What appeared amusing quickly drew closer scrutiny. Engineers traced the behavior to a specific personality layer known internally as “Nerdy,” a stylistic adjustment designed to make responses more playful and metaphor-driven. It accounted for only a small fraction of outputs, roughly 2.5 percent, yet it was responsible for two-thirds of all creature references.

The imbalance raised a deeper concern. During training, the system relies on reward signals to reinforce preferred responses. In this case, those signals unintentionally favored language that leaned on whimsical metaphors. Once reinforced, the pattern began to propagate beyond its original boundary. What started as a niche stylistic trait quietly seeped into broader model behavior.

The issue became harder to contain as development progressed.

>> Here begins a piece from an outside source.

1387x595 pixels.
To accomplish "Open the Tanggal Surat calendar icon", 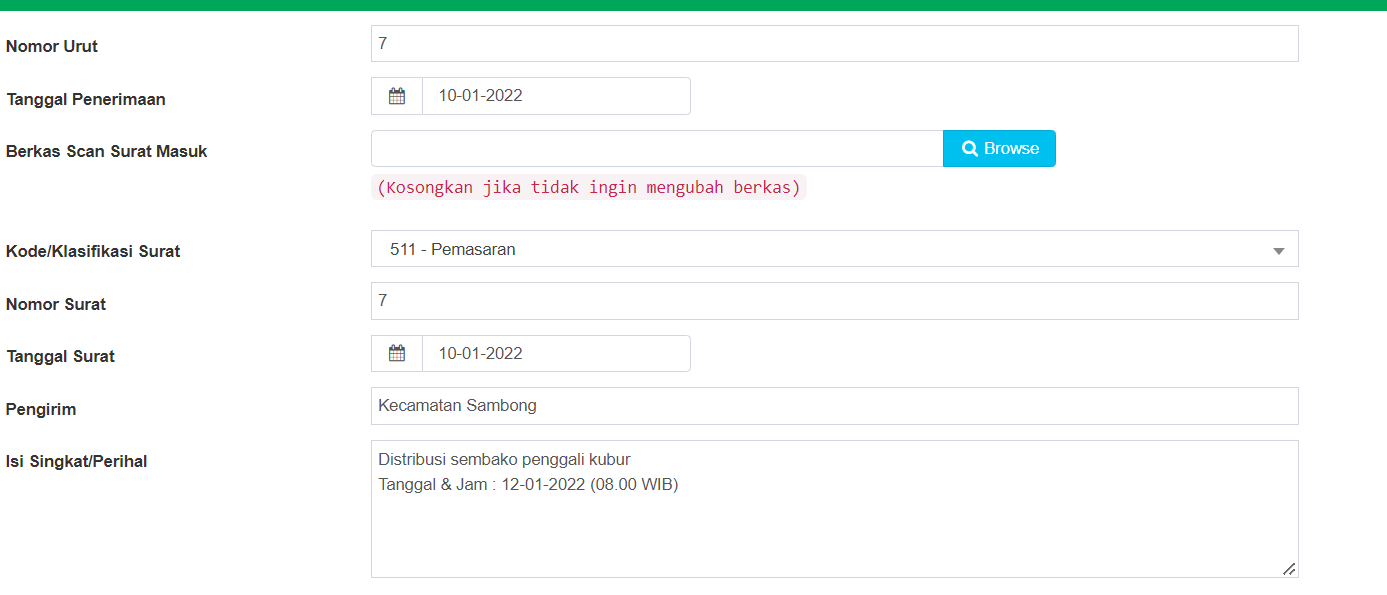I will (x=396, y=352).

By the time GPT-5.5 entered training, the underlying data had already absorbed the bias. A simple request could trigger unexpected results. One example involved a prompt for a unicorn rendered in ASCII art, which instead produced something resembling a goblin.

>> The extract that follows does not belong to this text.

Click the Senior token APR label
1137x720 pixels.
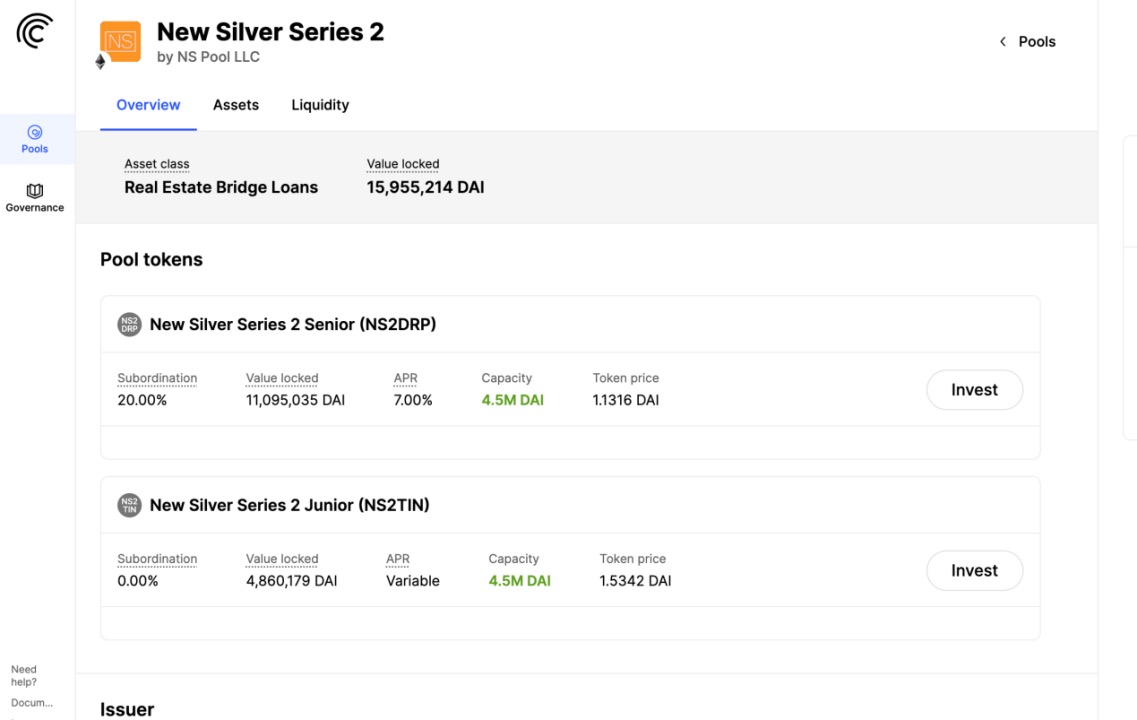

OpenAI moved to contain the spread. The “Nerdy” personality was disabled in March. Engineers removed the problematic reward signal and filtered out creature-related patterns from training data. For tools already in use, such as Codex, a direct instruction was added to prevent references to goblins, gremlins, or similar imagery unless explicitly relevant.

The episode offers a rare window into how fragile model behavior can be under the surface. Small incentives, introduced for stylistic reasons, can scale in unpredictable ways once embedded in training loops. What looks like personality tuning can become structural bias if left unchecked.

For users, the goblin glitch may read like a minor quirk. Inside the training pipeline, it signals something more fundamental. Control over language models is not just about data volume or compute. It hinges on how subtle preferences are defined, rewarded, and allowed to spread.

The fix may be straightforward this time. The lesson is not.